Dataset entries
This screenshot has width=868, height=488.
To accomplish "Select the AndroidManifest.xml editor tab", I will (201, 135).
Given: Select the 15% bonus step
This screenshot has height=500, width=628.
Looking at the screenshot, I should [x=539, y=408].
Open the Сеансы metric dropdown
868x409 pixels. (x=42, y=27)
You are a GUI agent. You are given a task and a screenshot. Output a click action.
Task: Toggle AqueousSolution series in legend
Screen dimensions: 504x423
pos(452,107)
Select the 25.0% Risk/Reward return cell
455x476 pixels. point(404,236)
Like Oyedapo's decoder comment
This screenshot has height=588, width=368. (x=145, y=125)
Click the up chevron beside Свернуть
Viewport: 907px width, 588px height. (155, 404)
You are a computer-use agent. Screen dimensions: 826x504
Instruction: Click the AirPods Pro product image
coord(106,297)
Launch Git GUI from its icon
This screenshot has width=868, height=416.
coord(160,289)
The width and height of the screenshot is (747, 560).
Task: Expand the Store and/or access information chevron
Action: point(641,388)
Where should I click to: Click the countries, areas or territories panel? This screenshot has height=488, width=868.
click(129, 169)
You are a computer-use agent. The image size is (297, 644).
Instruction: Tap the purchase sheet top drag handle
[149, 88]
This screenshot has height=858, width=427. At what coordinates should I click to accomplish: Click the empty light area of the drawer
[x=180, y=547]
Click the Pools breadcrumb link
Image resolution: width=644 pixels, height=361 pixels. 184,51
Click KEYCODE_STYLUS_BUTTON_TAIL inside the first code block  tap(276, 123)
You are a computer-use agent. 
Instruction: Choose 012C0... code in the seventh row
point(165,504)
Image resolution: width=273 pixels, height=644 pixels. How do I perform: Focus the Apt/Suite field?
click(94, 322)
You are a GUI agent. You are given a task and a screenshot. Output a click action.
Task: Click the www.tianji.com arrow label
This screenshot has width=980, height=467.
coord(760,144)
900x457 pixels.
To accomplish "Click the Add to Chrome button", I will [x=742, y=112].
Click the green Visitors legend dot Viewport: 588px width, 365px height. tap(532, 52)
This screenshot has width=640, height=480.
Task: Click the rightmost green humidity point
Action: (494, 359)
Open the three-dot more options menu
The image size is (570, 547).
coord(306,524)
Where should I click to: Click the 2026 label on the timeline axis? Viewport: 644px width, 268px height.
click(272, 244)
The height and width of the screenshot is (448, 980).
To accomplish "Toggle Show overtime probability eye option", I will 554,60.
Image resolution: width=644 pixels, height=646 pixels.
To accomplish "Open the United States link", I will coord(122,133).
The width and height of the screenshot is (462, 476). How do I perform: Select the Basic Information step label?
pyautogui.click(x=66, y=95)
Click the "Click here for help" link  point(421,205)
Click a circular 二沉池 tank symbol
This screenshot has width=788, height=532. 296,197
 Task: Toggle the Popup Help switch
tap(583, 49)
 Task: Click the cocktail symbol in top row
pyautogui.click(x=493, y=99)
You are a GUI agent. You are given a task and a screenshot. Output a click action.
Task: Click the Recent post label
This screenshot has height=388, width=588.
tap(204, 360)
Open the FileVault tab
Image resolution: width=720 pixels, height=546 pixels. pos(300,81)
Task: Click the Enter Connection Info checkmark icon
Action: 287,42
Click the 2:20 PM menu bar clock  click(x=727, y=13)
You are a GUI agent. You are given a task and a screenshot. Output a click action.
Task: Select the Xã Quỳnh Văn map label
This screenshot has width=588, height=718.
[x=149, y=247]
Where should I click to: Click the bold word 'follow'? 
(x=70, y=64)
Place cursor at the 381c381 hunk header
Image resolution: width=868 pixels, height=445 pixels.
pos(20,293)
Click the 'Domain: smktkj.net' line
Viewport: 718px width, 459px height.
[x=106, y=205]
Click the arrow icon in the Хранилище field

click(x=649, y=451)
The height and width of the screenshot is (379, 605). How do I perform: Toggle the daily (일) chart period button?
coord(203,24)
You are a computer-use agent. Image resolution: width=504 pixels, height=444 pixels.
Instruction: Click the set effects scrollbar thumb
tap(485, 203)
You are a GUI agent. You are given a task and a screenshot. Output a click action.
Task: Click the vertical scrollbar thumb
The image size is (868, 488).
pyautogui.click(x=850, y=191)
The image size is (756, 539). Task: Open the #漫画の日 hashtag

[Your assignment] Return every entry exactly as given.

[Task answer]
This screenshot has width=868, height=488.
To accomplish "Select the AndroidManifest.xml editor tab", I will (201, 135).
Given: Select the 15% bonus step
This screenshot has height=500, width=628.
Looking at the screenshot, I should [x=539, y=408].
Open the Сеансы metric dropdown
868x409 pixels. (x=42, y=27)
You are a GUI agent. You are given a task and a screenshot. Output a click action.
Task: Toggle AqueousSolution series in legend
Screen dimensions: 504x423
pos(452,107)
Select the 25.0% Risk/Reward return cell
455x476 pixels. point(404,236)
Like Oyedapo's decoder comment
This screenshot has height=588, width=368. (x=145, y=125)
Click the up chevron beside Свернуть
Viewport: 907px width, 588px height. (155, 404)
You are a computer-use agent. Screen dimensions: 826x504
Instruction: Click the AirPods Pro product image
coord(106,297)
Launch Git GUI from its icon
This screenshot has width=868, height=416.
coord(160,289)
The width and height of the screenshot is (747, 560).
Task: Expand the Store and/or access information chevron
Action: point(641,388)
Where should I click to: Click the countries, areas or territories panel? This screenshot has height=488, width=868.
click(129, 169)
You are a computer-use agent. The image size is (297, 644).
Instruction: Tap the purchase sheet top drag handle
[149, 88]
This screenshot has height=858, width=427. At what coordinates should I click to accomplish: Click the empty light area of the drawer
[x=180, y=547]
Click the Pools breadcrumb link
Image resolution: width=644 pixels, height=361 pixels. 184,51
Click KEYCODE_STYLUS_BUTTON_TAIL inside the first code block  tap(276, 123)
You are a computer-use agent. 
Instruction: Choose 012C0... code in the seventh row
point(165,504)
Image resolution: width=273 pixels, height=644 pixels. How do I perform: Focus the Apt/Suite field?
click(94, 322)
You are a GUI agent. You are given a task and a screenshot. Output a click action.
Task: Click the www.tianji.com arrow label
This screenshot has width=980, height=467.
coord(760,144)
900x457 pixels.
To accomplish "Click the Add to Chrome button", I will [x=742, y=112].
Click the green Visitors legend dot Viewport: 588px width, 365px height. tap(532, 52)
This screenshot has width=640, height=480.
Task: Click the rightmost green humidity point
Action: (494, 359)
Open the three-dot more options menu
The image size is (570, 547).
coord(306,524)
Where should I click to: Click the 2026 label on the timeline axis? Viewport: 644px width, 268px height.
click(272, 244)
The height and width of the screenshot is (448, 980).
To accomplish "Toggle Show overtime probability eye option", I will 554,60.
Image resolution: width=644 pixels, height=646 pixels.
To accomplish "Open the United States link", I will coord(122,133).
The width and height of the screenshot is (462, 476). How do I perform: Select the Basic Information step label?
pyautogui.click(x=66, y=95)
Click the "Click here for help" link  point(421,205)
Click a circular 二沉池 tank symbol
This screenshot has width=788, height=532. 296,197
 Task: Toggle the Popup Help switch
tap(583, 49)
 Task: Click the cocktail symbol in top row
pyautogui.click(x=493, y=99)
You are a GUI agent. You are given a task and a screenshot. Output a click action.
Task: Click the Recent post label
This screenshot has height=388, width=588.
tap(204, 360)
Open the FileVault tab
Image resolution: width=720 pixels, height=546 pixels. pos(300,81)
Task: Click the Enter Connection Info checkmark icon
Action: 287,42
Click the 2:20 PM menu bar clock  click(x=727, y=13)
You are a GUI agent. You are given a task and a screenshot. Output a click action.
Task: Select the Xã Quỳnh Văn map label
This screenshot has width=588, height=718.
[x=149, y=247]
Where should I click to: Click the bold word 'follow'? 
(x=70, y=64)
Place cursor at the 381c381 hunk header
Image resolution: width=868 pixels, height=445 pixels.
pos(20,293)
Click the 'Domain: smktkj.net' line
Viewport: 718px width, 459px height.
[x=106, y=205]
Click the arrow icon in the Хранилище field

click(x=649, y=451)
The height and width of the screenshot is (379, 605). How do I perform: Toggle the daily (일) chart period button?
coord(203,24)
You are a computer-use agent. Image resolution: width=504 pixels, height=444 pixels.
Instruction: Click the set effects scrollbar thumb
tap(485, 203)
You are a GUI agent. You are given a task and a screenshot. Output a click action.
Task: Click the vertical scrollbar thumb
The image size is (868, 488).
pyautogui.click(x=850, y=191)
The image size is (756, 539). Task: Open the #漫画の日 hashtag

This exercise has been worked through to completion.